Reproduce word for word the part of the leap seconds message below between "I got to thinking" and "doing all along?).", inclusive.

• _EXTRACT TO READ_:
= Beginning of Section =

[LEAPSECS] Google, Amazon, now Microsoft
brooks at edlmax.com
Sat May 30 22:02:58 EDT 2015
Hi Tom and Rob,
On 2015-05-30 06:05 PM, Tom Van Baak wrote:
>> Perhaps one should point out that local midnight is pretty much the worst
>> possible time for astronomers to accommodate such a change?
> Hi Rob,
> Oh, you're such an old earth+photon guy. Ask any space probe, neutrino, or gravitational astronomer if they share your sleep problem. ;-)
> I understand that's why JD rolls over at noon instead of midnight. But, for the other 7 billion people on the planet, it's nice that the calendar, and local legal time, and even MJD rolls over at midnight instead of noon.
> I can totally sympathize with Microsoft's "fix" for leap seconds.
I can't find any authoritative announcement or statement to this effect
from Microsoft, and most references seem to go back round to this "The
Register" article. Where does this information come from?
> Laugh if you want. But out of history, ignorance, compatibility, or dogma their first fix was never to accept or display a 61st second in the first place. Windows is more POSIX than POSIX, when you think about it.
Well, the lack of the 61st second (and 58 rollover) in most computer
timescale implementations is at the root of the Leap Seconds problems.
Windows shares that flaw - the Leap Second count itself goes missing.
> This recent "fix"
I got to thinking - what does Windows itself do, what has it always
done, in this respect? Its sort of an obvious question that never
occurred to me. I think maybe it's always done what this article says
Azure its now going to do (or has been doing all along?).
I was experimenting a bit with the Windows time API itself to see if I
could determine this. My investigation is a bit inconclusive at the
moment, but I can't see where there is any difference in the way it
counts on local timescales, in other words all local timescales are
identical including, it seems, that a Leap Second occurs just before
midnight. I'm not sure yet.
Finding authoritative information about Windows time mechanisms is
difficult. I've never found a detailed enough explanation to answer my
questions satisfactorily. Parts are obvious enough - it follows NTP, and
it has dynamic (with a Windows update) timezone information in its
registry (which conveniently does not match tz database). I don't
believe it retains the Leap Second history anywhere.
There is this recent article that shows just how complicated the
questions actually are.. Oh, and note, Window has had a "smear"
mechanism in it since at least 2000 Server. Its not clear from this if
that smear would, or is intended to, "paper over" a Leap Second from NTP.

= End of Section =

• _INFORMATION GIVEN_:
= Beginning of Section =

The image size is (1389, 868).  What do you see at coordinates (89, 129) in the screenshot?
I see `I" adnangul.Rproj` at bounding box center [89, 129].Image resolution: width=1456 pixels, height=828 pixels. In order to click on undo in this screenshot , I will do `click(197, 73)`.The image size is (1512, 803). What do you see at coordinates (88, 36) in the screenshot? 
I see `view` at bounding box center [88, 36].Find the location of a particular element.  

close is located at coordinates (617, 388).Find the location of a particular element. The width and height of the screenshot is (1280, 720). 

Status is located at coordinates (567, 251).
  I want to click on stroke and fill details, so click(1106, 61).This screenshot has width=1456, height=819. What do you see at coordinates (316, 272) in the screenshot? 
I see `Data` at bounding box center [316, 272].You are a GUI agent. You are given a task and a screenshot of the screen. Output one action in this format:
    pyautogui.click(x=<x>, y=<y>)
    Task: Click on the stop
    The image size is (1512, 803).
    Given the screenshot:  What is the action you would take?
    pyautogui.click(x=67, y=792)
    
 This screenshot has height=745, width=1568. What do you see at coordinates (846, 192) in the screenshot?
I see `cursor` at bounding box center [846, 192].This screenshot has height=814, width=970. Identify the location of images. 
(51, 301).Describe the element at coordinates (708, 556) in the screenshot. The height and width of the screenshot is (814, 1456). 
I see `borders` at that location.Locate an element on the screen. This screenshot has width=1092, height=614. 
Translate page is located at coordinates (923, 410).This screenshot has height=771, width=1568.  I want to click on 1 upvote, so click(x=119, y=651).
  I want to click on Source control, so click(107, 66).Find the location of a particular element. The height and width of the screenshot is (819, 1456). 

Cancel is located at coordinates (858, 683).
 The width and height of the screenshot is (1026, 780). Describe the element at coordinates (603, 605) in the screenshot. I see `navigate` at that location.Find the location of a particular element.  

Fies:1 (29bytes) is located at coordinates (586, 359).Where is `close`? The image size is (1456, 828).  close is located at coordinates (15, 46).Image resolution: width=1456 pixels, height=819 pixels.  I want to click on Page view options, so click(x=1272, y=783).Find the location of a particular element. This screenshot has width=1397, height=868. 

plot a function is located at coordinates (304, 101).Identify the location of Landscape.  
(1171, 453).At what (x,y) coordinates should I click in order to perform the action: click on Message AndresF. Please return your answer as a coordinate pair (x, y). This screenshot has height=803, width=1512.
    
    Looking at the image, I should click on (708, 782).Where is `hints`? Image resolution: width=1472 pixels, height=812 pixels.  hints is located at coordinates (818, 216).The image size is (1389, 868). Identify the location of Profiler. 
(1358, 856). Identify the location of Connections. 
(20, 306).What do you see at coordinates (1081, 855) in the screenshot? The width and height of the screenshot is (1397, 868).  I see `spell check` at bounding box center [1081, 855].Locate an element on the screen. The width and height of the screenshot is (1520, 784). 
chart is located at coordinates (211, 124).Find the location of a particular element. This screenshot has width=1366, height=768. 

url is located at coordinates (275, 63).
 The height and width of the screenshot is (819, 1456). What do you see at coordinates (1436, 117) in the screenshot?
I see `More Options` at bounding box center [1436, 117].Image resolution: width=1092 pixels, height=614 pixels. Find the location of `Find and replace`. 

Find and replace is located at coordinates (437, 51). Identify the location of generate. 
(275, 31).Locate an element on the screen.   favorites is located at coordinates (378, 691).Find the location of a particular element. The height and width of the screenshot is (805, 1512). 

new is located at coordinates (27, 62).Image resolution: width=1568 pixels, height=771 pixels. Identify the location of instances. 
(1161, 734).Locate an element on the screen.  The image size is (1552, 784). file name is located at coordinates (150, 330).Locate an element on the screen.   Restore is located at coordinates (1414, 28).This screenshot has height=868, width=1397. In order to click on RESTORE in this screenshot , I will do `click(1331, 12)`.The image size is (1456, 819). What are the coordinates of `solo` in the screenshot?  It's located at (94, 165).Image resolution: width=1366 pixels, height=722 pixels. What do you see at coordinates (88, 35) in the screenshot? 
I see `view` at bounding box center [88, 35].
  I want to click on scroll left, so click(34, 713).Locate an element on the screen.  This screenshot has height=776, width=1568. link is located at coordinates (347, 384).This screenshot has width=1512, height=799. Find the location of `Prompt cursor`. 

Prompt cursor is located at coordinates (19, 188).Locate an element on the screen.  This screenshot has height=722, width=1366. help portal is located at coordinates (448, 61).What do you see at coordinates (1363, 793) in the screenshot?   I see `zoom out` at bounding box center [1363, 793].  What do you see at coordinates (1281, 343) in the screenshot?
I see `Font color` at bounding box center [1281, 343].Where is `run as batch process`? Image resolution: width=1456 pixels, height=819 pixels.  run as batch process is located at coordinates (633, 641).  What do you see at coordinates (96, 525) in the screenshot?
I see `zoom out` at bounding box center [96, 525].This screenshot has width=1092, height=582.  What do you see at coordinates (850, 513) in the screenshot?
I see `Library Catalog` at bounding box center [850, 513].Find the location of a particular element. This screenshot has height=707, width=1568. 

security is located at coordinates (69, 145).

= End of Section =

• _THE ANSWER_:
I got to thinking - what does Windows itself do, what has it always
done, in this respect? Its sort of an obvious question that never
occurred to me. I think maybe it's always done what this article says
Azure its now going to do (or has been doing all along?).